Scotland's tour of Netherlands shifts from The Hague to the south Amsterdam precinct of Amstelveen for round two of the World Cricket League Championship. The two sides have been neck and neck all summer, sharing the title at July's World Twenty20 Qualifier before a tense four-day Intercontinental Cup encounter that the hosts won by 44 runs. Now the two sides are set to tussle for sole possession of first place in the ICC's 50-over Associate competition.

"This is obviously a hugely important series," Scotland captain Preston Mommsen told ESPNcricinfo ahead of Monday's first one-dayer. "These wins are crucial taking every point we can in the bigger picture. So we need to be at full strength and at our best to get these points off the Dutch."

After losing ODI status following a disastrous campaign at the 2014 World Cup Qualifier in New Zealand that saw them briefly drop out of Division One, Netherlands bounced back in dramatic fashion at the WCL Division Two in January.

They started the campaign in Namibia with a solid 67-run win over Canada but then dropped their next two matches against Nepal and Namibia. However, Netherlands avenged their 2014 loss to Kenya in New Zealand, beating them by five wickets with more than 19 overs to spare.

They then bowled out Uganda for 79 and chased the target in 6.3 overs to not only win, but surpass Nepal on net run-rate and clinch a spot in the final. The Dutch then got payback on Namibia for the group-stage loss, beating them by eight wickets to secure the Division Two title, thus earning their way back into the WCL Championship for the 2015-17 cycle.

Netherlands carried that momentum into round one where they beat Papua New Guinea by five wickets in a rain-affected match reduced to 24 overs in Rotterdam. Peter Borren then clubbed an unbeaten 105 in an 85-run win two days later at the VRA Ground in Amstelveen.

Even though Netherlands beat Scotland in the recent four-day game as well as in the World T20 Qualifier by 32 runs in Edinburgh, Borren isn't taking the challenge lightly.

"Obviously they're a really very good side and a dangerous one-day cricket team and we know that," Borren said. "They bat all the way down and have got a lot of dangerous players. They've also got a good bowling attack. I think we've got a lot of respect for the Scottish team. We've seen them play some really good aggressive, attacking cricket under Preston since he became skipper and we respect that.

"At the same time, we're also pretty similar actually.
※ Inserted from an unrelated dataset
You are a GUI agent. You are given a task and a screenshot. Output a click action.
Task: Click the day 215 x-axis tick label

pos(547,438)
We're also going to be playing that brand of cricket. It's going to take one or two guys to step up and play special innings and a lot of discipline in the field for us to win. We're probably going to get a pretty good wicket at VRA and it'll be pretty entertaining cricket. It's two teams that like to play pretty aggressively. I'm sure it'll be a great series."
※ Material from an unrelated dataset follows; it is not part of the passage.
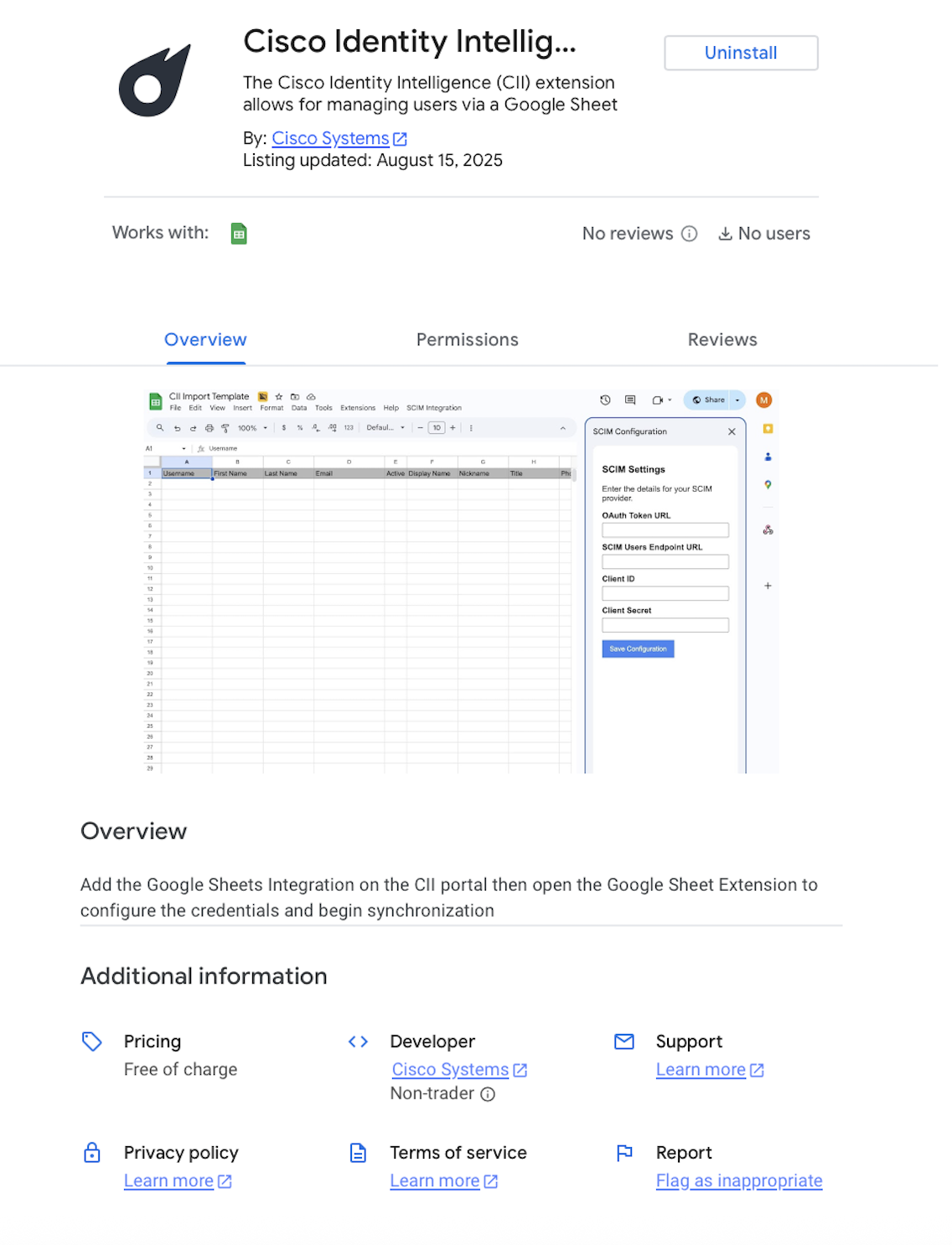Click the Privacy policy lock icon
The width and height of the screenshot is (952, 1245).
point(92,1153)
Scotland's 50-over results in 2015 are tempered by a winless campaign at the World Cup. They beat Afghanistan by 150 runs in an ODI prior to the World Cup, then came agonizingly close to beating them in New Zealand before going down by one wicket. A Kyle Coetzer century against Bangladesh was scored in vain in a six-wicket defeat.

However, the experience gained against Full Members appeared to set them up for a successful season against Associate competition. Following their World T20 Qualifier joint-title with the Dutch, they claimed both 50-over matches against Nepal in round one of the WCL Championship, including a nine-wicket thumping in the second match.
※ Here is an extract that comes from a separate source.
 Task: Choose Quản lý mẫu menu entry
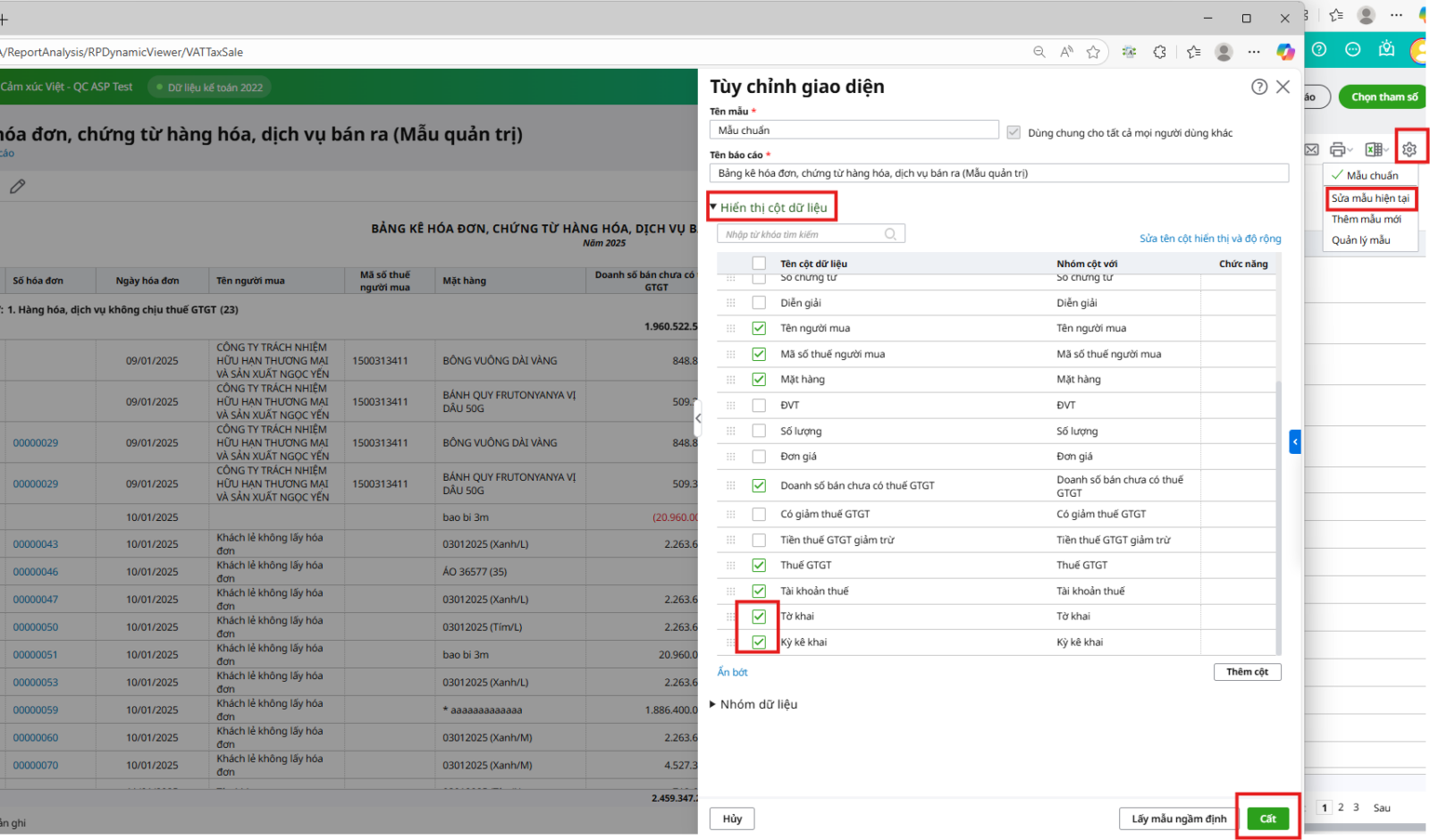[1360, 240]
Despite the loss last week to Netherlands in the four-day game, Mommsen is still feeling positive about his team's chances of securing maximum points in the upcoming 50-over matches due to their consistent white-ball form through June and July.

"The Dutch take with them a bit of momentum into these one-dayers but we've got to nullify that as quickly as possible at the start of that series," Mommsen said. "We know the type of cricket they play and they'll come pretty hard at us with the white ball so we have to plan accordingly."

At the conclusion of the four-day match, Matt Machan and Rob Taylor have returned to county cricket while Calum MacLeod, George Munsey and left-arm spinner Mark Watt have come into the squad. MacLeod had a rough World Cup, scoring 48 runs in six matches and did not play against Nepal. But he has started to regain a bit of form at Durham, where he scored a century in the Second XI 50-over Trophy.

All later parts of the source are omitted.